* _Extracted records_
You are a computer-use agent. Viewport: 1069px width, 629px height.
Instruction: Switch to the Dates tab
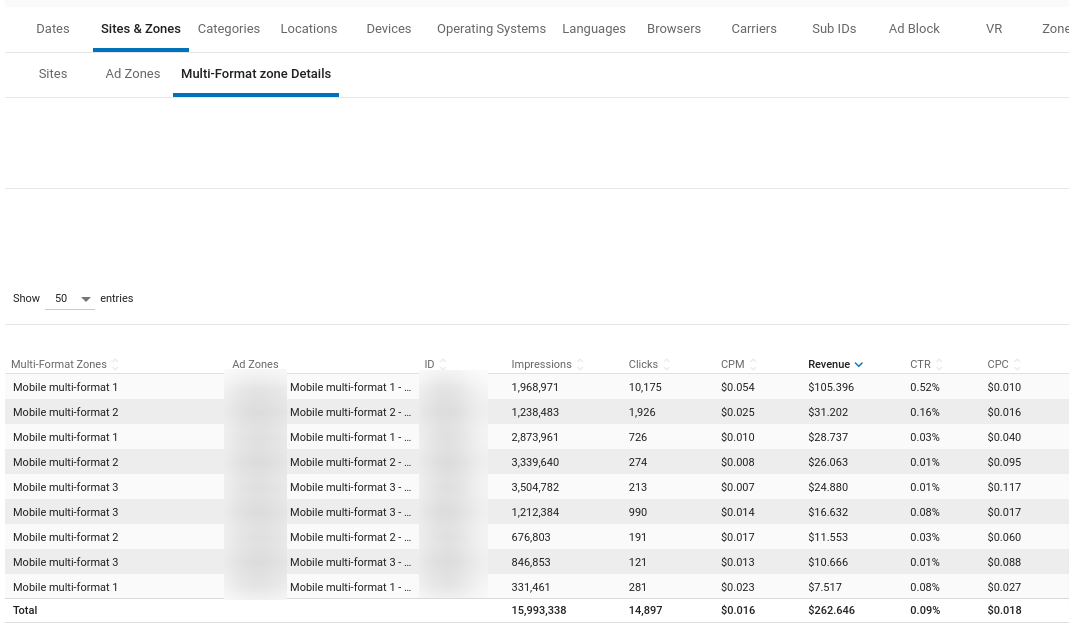(53, 29)
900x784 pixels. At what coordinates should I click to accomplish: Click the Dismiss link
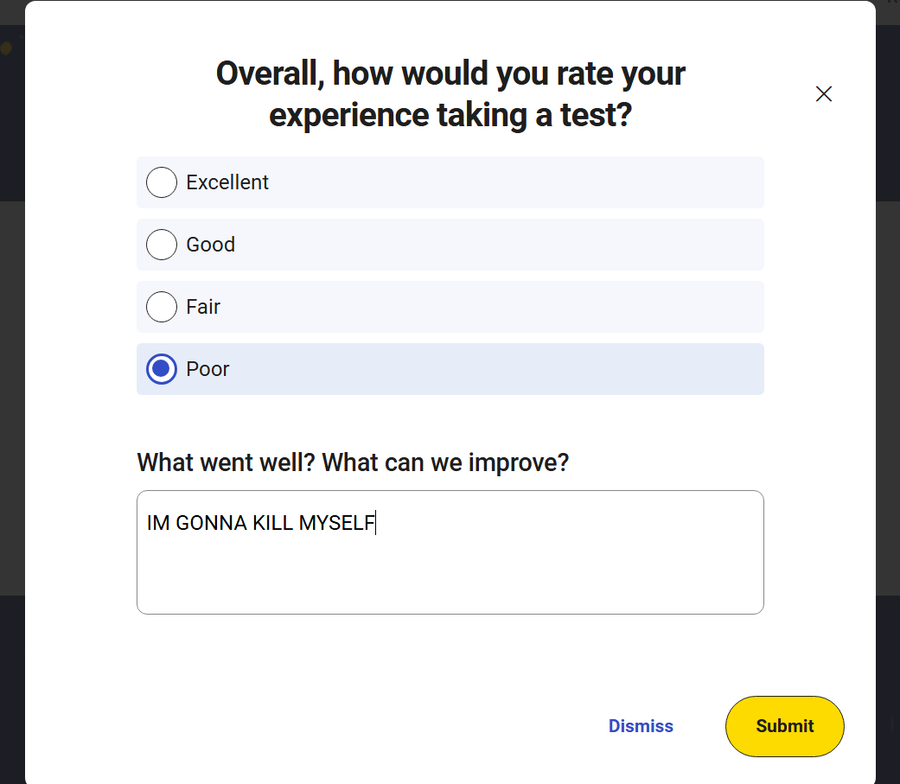641,726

* _ACTIVITY_
Write out exactly the lines from the one containing "900x784 pixels. At" through the end of the records above, both included, leaving all pictures out.

* _ANSWER TO THIS TASK_
900x784 pixels. At what coordinates should I click to accomplish: Click the Dismiss link
641,726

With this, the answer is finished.